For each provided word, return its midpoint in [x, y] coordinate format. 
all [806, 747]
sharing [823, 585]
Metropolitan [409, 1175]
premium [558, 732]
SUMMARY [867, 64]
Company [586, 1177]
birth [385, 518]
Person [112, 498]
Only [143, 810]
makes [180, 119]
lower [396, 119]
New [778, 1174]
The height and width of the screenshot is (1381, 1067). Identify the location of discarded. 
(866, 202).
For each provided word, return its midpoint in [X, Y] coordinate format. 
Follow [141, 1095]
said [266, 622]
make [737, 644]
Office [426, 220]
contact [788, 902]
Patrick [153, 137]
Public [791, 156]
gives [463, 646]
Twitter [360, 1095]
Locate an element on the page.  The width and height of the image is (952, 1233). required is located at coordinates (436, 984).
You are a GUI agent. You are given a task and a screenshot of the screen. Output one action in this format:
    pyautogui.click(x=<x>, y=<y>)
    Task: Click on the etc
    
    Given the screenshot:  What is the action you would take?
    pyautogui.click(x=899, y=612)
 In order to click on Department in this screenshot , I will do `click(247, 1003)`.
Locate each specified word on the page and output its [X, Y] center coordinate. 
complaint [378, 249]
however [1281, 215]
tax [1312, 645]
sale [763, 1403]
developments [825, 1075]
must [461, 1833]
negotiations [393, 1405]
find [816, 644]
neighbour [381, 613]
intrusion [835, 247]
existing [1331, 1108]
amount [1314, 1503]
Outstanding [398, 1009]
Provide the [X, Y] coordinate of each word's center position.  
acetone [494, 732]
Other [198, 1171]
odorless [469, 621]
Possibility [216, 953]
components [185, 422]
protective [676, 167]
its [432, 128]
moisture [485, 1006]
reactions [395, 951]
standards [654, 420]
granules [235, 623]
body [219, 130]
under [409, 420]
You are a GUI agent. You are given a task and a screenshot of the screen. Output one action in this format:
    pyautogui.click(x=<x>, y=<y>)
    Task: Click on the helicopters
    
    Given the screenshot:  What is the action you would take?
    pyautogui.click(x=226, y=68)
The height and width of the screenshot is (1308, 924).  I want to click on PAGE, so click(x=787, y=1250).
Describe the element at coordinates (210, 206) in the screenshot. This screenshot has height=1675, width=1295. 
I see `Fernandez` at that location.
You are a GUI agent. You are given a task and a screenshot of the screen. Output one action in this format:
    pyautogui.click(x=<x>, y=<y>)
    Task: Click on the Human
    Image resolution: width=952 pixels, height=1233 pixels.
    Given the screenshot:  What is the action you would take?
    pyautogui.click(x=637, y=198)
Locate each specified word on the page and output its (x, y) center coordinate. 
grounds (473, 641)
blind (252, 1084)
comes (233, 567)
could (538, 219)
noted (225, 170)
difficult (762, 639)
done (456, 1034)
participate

GIVEN INSTRUCTION:
Starting with the line that contains "The height and width of the screenshot is (1308, 924)." and going on through the end of the material, rewrite those lines as a JSON list of strings, one string per line, with blank lines left out.

SOLUTION BELOW:
[
  "The height and width of the screenshot is (1308, 924).  I want to click on PAGE, so click(x=787, y=1250).",
  "Describe the element at coordinates (210, 206) in the screenshot. This screenshot has height=1675, width=1295. ",
  "I see `Fernandez` at that location.",
  "You are a GUI agent. You are given a task and a screenshot of the screen. Output one action in this format:",
  "    pyautogui.click(x=<x>, y=<y>)",
  "    Task: Click on the Human",
  "    Image resolution: width=952 pixels, height=1233 pixels.",
  "    Given the screenshot:  What is the action you would take?",
  "    pyautogui.click(x=637, y=198)",
  "Locate each specified word on the page and output its (x, y) center coordinate. ",
  "grounds (473, 641)",
  "blind (252, 1084)",
  "comes (233, 567)",
  "could (538, 219)",
  "noted (225, 170)",
  "difficult (762, 639)",
  "done (456, 1034)",
  "participate"
]